#### TASK SET
**1)** Duplicate the part of the essay on tabloids and the Edwards scandal starting with "[On purchasing a" and going on through "get lucky sometimes.".
**2)** Using the essay on tabloids and the Edwards scandal, answer these:
(a) Where did the reporters corner Sen. John Edwards?
(b) Which two agents are quoted from Men In Black?
(c) According to what has been said, what is the job of the editors of these publications?
**3)** Extend the essay on tabloids and the Edwards scandal, picking up after its final sentence.

* BEGIN PASSAGE PROVIDED *

The All-Seeing Eye

If God is watching you, you'll behave.

[On purchasing a selection of pulp tabloids]

JAY: *These* are the hot sheets?

KAY: Best investigative reporting on the planet. But go ahead, read the New York Times if you want. They get lucky sometimes.

  - Agents Jay and Kay, Men In Black

If you are interested in the latest interactions between our national leaders and space aliens; or if you want to know what bizarre mutant lifeforms have recently been found by previously unknown scientists; or which movie stars have been unfaithfully dallying with whom, you need look no further than the National Enquirer, the late Weekly World News, and other similar wasters of perfectly good trees.  It's been said that the job of the editors of these publications is to separate the wheat from the chaff, and print the chaff.

Apparently, however, the Enquirer at least does employ reporters who do actual reporting - that is, men and women who investigate happenings not previously known to the public, and write factual accounts, a practice to which the New York Times might do well to return.

Last week, according to the Enquirer, two of their reporters (they have more than one?!) cornered Sen. John Edwards in the bathroom of a California hotel in the wee hours of the morning.  The Senator was not a registered guest, but a lady with whom he has long been rumored to have had a love child was registered there.  In the ensuing fracas, police charges were filed; depending on how the investigation and court case play out, the ex-trial-lawyer may find himself with some 'splaining to do.

Which leads us to wonder: how is it that a person so prominent, so powerful, of such great wealth and success, could possibly expect not to be discovered in shady dealings of any kind?

As everyone who has not spent the last few years on Mars is well aware, this seems to be a systemic problem.  Assuming the allegations of the National Enquirer turn out to be correct, Sen. Edwards will join a long, long, long line of men of power who have been undone by behavior that anyone with the brains that God gave geese knows is hazardous to your public image.

We could theorize on what drives men to make this kind of mistake; but "Why would they want to?" is not particularly interesting since everybody already knows why.  The question "Why cannot they have a little more self-control, considering the risks?" is much more interesting.

* END PASSAGE PROVIDED *
* BEGIN DATA LINES *

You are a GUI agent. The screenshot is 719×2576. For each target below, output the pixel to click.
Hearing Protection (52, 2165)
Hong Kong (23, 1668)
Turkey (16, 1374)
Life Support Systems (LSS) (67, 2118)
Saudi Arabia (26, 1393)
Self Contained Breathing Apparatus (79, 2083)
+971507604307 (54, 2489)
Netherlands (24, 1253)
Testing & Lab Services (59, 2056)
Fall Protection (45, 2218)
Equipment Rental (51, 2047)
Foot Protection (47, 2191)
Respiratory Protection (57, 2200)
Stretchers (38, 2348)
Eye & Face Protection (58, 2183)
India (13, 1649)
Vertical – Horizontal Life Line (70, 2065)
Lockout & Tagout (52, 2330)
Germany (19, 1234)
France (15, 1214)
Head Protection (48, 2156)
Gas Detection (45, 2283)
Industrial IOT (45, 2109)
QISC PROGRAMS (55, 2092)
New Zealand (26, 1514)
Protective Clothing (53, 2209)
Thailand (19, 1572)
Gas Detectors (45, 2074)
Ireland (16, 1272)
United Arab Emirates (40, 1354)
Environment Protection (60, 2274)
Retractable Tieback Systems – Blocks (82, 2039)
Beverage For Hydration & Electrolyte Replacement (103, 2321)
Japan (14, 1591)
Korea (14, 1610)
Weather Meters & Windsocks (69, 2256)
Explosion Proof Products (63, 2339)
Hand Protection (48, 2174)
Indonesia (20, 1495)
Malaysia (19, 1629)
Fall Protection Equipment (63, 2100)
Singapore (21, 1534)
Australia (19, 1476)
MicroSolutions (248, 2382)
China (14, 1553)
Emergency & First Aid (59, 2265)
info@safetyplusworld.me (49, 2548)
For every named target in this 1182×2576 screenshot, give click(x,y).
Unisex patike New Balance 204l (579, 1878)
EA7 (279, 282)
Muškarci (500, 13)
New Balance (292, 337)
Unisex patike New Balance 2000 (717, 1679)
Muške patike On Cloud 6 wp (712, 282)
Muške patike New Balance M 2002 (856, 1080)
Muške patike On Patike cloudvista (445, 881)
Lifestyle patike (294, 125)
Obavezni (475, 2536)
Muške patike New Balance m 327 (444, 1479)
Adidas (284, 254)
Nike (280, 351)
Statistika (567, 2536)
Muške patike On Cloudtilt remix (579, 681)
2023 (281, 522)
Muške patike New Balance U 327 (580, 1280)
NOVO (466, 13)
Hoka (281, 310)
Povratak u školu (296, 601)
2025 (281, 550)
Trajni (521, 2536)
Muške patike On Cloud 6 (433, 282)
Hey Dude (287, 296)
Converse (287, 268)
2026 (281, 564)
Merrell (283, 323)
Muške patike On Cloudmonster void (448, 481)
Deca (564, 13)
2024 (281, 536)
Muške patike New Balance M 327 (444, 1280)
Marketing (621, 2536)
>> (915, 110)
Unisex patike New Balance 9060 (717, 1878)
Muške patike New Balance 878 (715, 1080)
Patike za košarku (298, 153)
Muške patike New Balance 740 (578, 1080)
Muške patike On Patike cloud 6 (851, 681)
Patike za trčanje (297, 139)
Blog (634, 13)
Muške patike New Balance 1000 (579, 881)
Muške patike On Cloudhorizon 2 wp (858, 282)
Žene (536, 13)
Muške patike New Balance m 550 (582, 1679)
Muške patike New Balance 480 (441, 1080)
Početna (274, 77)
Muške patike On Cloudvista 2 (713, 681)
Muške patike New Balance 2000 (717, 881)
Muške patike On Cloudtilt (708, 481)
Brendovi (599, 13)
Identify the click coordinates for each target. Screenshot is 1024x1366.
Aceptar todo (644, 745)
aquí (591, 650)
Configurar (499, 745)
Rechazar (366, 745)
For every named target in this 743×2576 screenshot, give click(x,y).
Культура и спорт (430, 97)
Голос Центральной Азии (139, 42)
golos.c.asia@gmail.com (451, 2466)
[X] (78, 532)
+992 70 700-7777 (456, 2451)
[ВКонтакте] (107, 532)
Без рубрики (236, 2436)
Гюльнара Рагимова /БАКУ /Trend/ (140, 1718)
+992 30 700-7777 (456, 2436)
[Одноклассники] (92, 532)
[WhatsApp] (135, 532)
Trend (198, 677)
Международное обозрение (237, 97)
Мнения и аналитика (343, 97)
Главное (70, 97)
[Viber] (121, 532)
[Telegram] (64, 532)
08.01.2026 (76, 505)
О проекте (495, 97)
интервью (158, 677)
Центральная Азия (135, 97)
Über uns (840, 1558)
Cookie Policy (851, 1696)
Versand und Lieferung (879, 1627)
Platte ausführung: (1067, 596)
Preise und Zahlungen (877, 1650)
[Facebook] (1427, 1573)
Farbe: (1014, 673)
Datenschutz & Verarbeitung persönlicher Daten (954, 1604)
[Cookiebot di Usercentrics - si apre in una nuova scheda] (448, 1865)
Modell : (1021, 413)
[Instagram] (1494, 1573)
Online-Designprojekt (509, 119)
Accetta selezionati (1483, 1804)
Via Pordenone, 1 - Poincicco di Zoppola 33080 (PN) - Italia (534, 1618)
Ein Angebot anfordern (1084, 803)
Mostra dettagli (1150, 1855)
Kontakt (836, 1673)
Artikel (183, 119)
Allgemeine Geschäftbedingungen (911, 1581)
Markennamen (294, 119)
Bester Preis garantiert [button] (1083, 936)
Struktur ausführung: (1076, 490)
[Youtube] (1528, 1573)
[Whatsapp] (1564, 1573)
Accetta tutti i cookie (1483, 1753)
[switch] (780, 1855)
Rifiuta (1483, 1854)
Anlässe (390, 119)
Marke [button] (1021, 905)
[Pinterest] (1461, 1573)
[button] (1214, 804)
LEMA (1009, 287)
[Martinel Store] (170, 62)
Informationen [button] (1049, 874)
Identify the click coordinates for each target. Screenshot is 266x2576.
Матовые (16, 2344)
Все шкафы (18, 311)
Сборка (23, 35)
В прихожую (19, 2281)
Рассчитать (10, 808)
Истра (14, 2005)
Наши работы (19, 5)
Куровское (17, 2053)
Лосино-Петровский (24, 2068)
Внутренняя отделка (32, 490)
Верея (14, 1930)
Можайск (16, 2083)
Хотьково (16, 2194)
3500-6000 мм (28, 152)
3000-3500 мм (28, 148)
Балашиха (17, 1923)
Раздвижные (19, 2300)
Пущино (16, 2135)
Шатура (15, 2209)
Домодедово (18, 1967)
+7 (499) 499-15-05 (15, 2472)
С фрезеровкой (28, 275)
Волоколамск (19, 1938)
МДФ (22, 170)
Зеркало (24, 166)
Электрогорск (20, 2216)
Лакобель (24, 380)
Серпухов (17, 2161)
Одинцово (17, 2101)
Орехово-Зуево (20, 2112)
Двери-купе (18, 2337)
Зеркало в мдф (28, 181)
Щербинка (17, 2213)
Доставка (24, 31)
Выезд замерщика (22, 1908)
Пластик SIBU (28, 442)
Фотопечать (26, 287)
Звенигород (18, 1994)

* END DATA LINES *

#### PER-TASK OUTPUTS
**1)**
[On purchasing a selection of pulp tabloids]

JAY: *These* are the hot sheets?

KAY: Best investigative reporting on the planet. But go ahead, read the New York Times if you want. They get lucky sometimes.

**2)**
(a) In the bathroom of a California hotel.
(b) Agents Jay and Kay.
(c) To separate the wheat from the chaff, and print the chaff.

**3)**
This leads us to perhaps the most profound change in American society over the last half-century, one which can be symbolized by a look on the back of a dollar bill.

The two circular designs on either side of the back of a buck are the Great Seal of the United States - our national emblems.  The one on the right, with the eagle, is familiar; we see variations of it all the time.  But the Seal has two sides, and the pyramid is on the other side of the seal.

Notice the top of the pyramid.  It's not finished; instead, where the peak should be is a glowing eye.  This is the All-Seeing Eye of Providence - in a word, God.

The symbols indicate the heartfelt belief of our Founders, expressed also in the Latin phrase "Annuit Coeptis" over the Eye, that "He Hath Favored Our Undertakings."  In other words, each and every dollar proclaims that God was watching over the United States from its inception and approved of what they did.

But in colonial days, the All-Seeing Eye of Providence didn't just oversee the great doings of affairs of state.  God looked over everything done by all men, in secret as well as in public, and also looked into the "thoughts and intents of the heart."  In the early days of this country, before the dollar bill displayed the Great Seal, depictions of the Eye of Providence could often be found over fireplaces and bedsteads, as a reminder that even when no man could see your doings, God could and did.

Today's psychologists would view this as unhealthy paranoia and repression, but isn't repressing our baser instincts what civilization is all about?  Only a fool would deny that most men have desires that should be repressed.

President Clinton's famous not-really-an-apology expresses the modern view: it's only wrong if you get caught.  Wriggle and twist as best you can; if you get off the hook, you're home free!  There is no underlying truth, or right and wrong.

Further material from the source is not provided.